Work instructions ▸ Your answer must consist solely of the lines from the one containing "Image resolution: width=1456" through the last line of the records below, reproduced exactly, with all pictures omitted.

· · · · · · ·

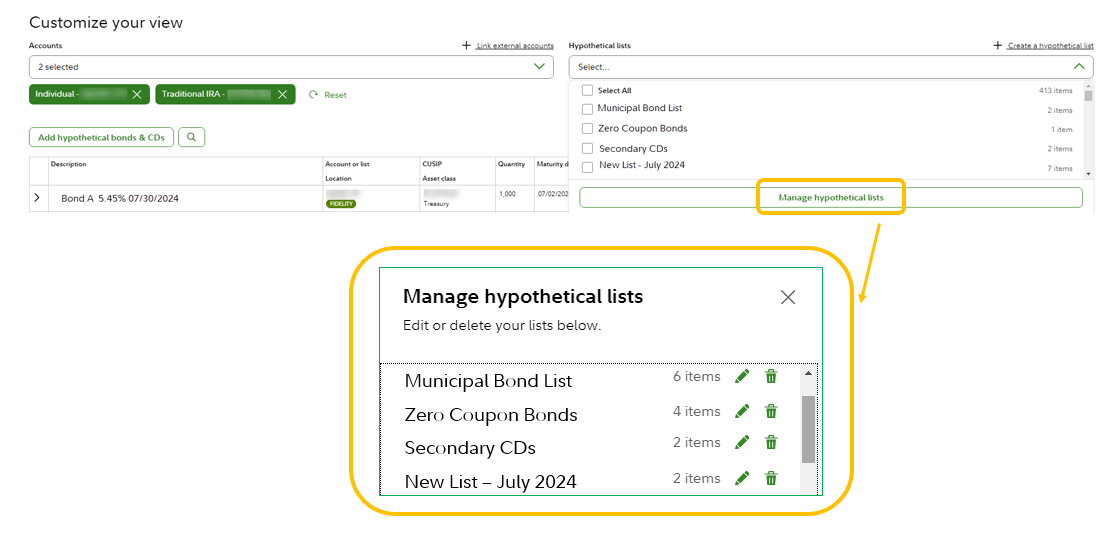Remove the Individual account tag
The image size is (1118, 543).
(137, 95)
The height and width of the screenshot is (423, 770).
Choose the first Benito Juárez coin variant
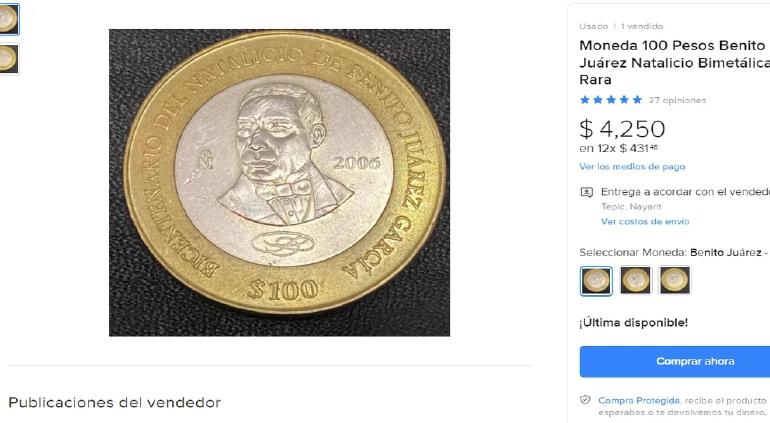pos(596,281)
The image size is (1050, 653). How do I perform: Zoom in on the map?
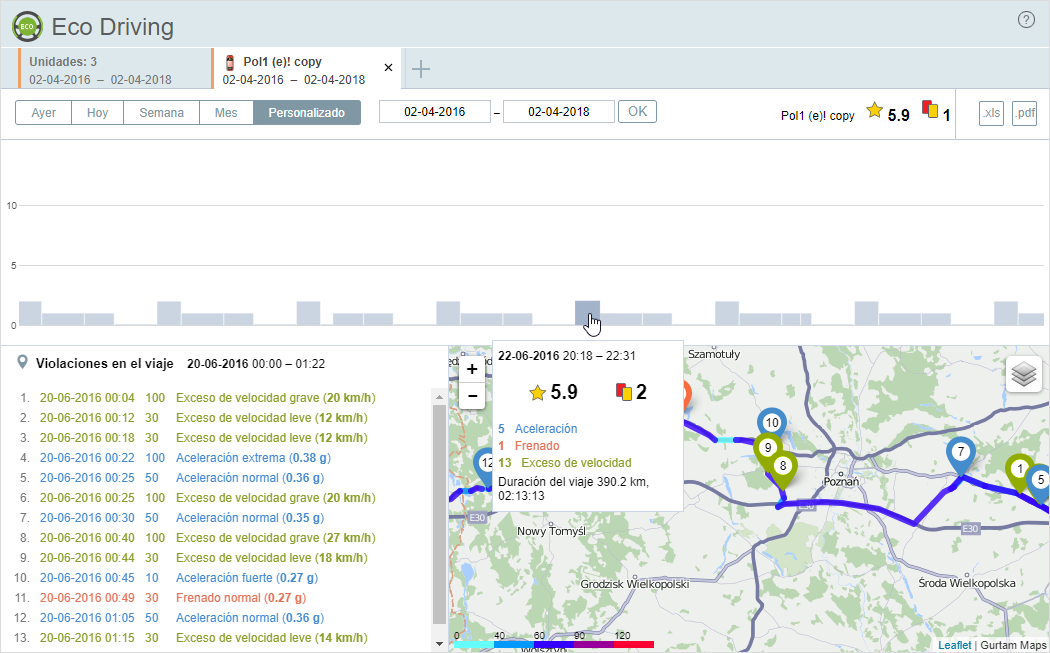[472, 369]
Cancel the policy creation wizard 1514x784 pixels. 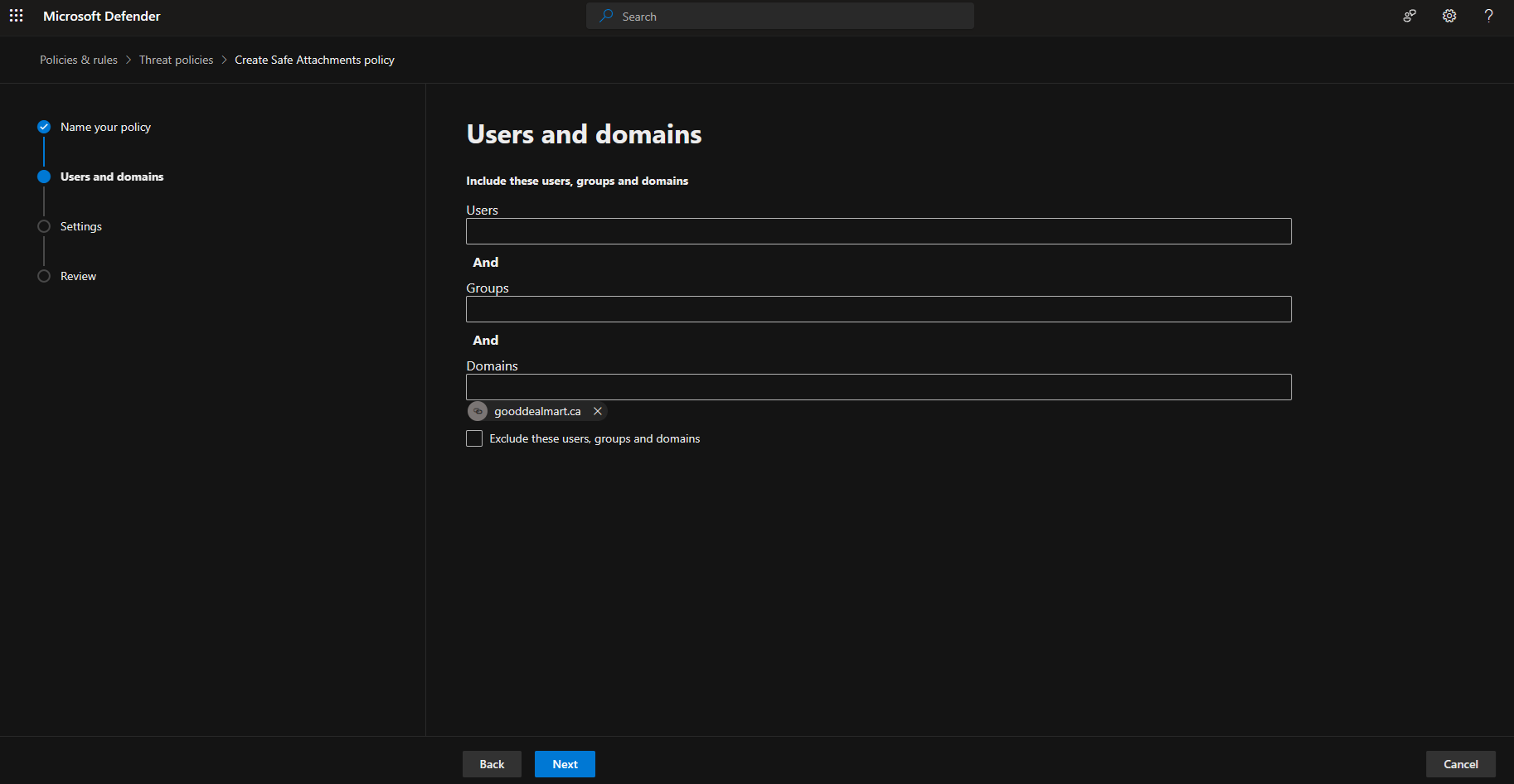(x=1460, y=764)
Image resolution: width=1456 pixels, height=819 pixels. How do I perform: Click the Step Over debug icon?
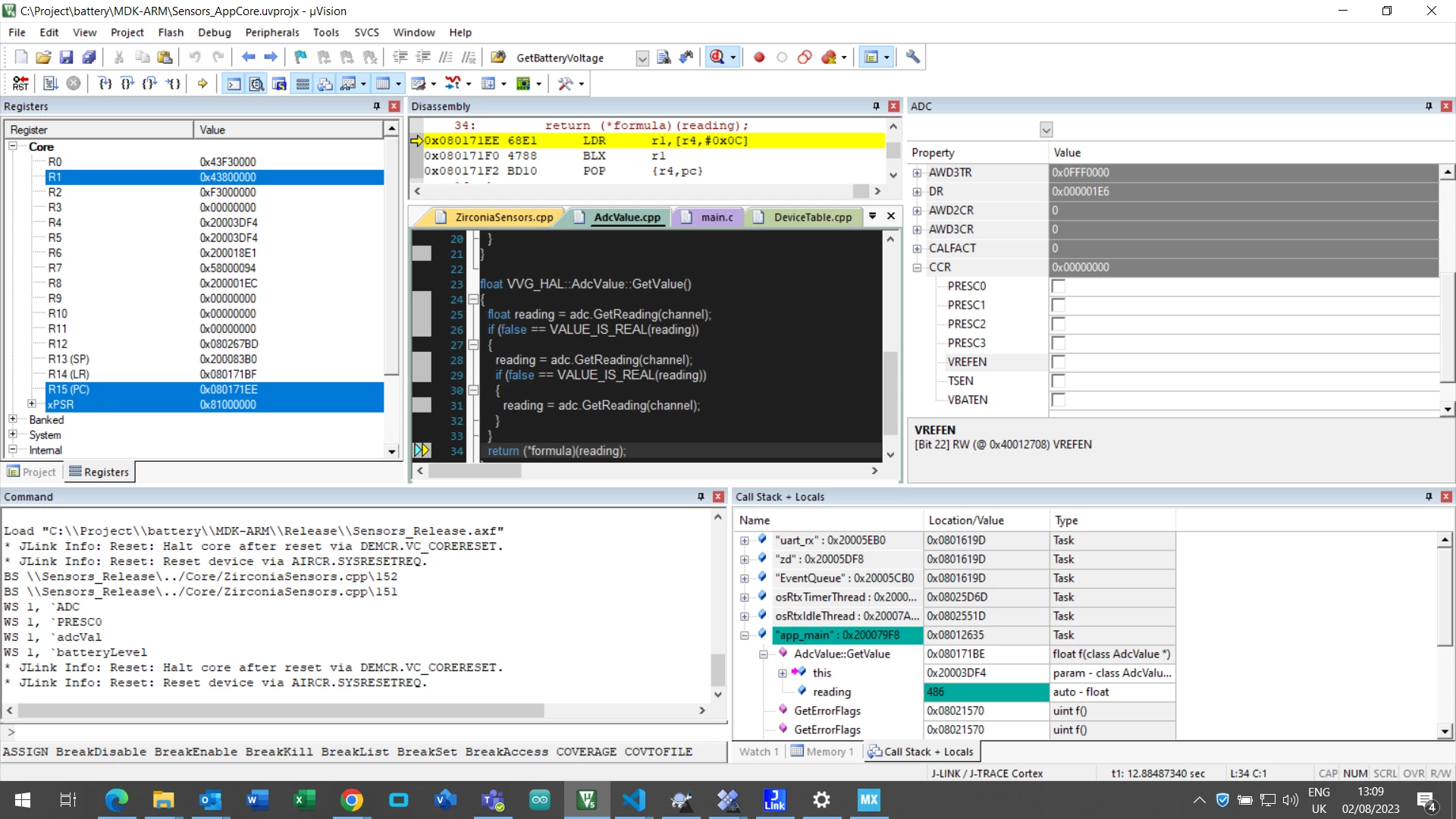127,83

· · · · · · ·

Exercise result ▸
Image resolution: width=1456 pixels, height=819 pixels. How do I perform: Click the Step Over debug icon?
127,83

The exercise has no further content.